- **Directions for this task**: Rewrite the records from the line with "You are a computer-use agent. Screen" through the line with "Looking at the screenshot, I should tap(206, 166).", putting "Task" wherever "Given" appears and leaving everything else as it is.

- **Provided data**:
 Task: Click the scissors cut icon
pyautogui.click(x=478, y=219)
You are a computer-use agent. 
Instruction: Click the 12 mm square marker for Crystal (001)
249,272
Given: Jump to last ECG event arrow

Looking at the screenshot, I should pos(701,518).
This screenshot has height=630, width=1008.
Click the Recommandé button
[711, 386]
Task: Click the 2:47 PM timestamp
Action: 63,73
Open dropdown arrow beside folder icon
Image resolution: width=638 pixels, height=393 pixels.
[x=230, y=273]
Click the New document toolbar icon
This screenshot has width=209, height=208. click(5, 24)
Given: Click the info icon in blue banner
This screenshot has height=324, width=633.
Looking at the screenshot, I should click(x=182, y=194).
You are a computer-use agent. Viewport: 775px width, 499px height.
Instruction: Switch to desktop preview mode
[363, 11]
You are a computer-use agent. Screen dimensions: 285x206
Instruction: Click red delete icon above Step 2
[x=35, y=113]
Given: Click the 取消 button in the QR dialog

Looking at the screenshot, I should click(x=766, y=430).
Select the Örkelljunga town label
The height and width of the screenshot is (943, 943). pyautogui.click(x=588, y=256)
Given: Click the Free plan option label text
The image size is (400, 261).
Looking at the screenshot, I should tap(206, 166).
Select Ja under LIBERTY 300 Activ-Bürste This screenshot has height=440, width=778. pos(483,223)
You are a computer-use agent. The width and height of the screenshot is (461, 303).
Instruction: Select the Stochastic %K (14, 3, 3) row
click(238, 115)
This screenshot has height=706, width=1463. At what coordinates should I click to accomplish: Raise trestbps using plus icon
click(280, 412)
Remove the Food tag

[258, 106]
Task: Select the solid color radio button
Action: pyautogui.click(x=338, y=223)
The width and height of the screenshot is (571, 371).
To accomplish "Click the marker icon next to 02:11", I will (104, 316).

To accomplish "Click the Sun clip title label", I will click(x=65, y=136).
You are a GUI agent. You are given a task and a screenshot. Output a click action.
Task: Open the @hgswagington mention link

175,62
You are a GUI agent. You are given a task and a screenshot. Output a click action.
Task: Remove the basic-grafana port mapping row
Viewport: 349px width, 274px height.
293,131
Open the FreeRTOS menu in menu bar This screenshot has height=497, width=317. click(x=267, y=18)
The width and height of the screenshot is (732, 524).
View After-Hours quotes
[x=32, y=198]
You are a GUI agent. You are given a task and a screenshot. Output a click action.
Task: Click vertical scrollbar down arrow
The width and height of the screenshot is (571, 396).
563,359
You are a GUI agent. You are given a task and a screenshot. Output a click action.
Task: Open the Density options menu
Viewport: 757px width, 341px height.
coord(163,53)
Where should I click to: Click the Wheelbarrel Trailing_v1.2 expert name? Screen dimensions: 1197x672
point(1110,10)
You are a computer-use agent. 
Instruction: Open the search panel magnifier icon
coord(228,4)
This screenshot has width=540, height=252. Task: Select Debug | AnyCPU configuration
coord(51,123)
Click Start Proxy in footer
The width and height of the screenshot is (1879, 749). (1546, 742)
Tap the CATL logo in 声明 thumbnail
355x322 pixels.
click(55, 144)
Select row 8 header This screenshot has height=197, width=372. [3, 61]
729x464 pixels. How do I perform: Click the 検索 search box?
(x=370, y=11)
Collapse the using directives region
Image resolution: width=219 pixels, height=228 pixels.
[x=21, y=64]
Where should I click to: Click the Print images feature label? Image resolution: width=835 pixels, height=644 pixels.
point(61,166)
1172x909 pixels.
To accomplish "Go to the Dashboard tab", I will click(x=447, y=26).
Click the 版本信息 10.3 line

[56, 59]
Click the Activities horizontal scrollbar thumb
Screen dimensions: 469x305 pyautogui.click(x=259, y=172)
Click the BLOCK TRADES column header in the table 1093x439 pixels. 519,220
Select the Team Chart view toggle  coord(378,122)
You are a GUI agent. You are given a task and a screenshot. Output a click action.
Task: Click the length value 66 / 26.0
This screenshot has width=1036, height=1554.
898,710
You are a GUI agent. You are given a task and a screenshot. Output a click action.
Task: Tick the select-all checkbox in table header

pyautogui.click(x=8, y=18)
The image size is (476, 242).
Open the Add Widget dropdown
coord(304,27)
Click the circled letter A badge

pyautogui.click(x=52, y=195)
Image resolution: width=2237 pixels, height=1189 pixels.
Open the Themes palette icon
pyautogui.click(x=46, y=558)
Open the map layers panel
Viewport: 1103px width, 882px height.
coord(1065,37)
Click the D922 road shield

- **Task answer**:
You are a computer-use agent. Screen dimensions: 285x206
Instruction: Click red delete icon above Step 2
[x=35, y=113]
Task: Click the 取消 button in the QR dialog

Looking at the screenshot, I should click(x=766, y=430).
Select the Örkelljunga town label
The height and width of the screenshot is (943, 943). pyautogui.click(x=588, y=256)
Task: Click the Free plan option label text
The image size is (400, 261).
Looking at the screenshot, I should tap(206, 166).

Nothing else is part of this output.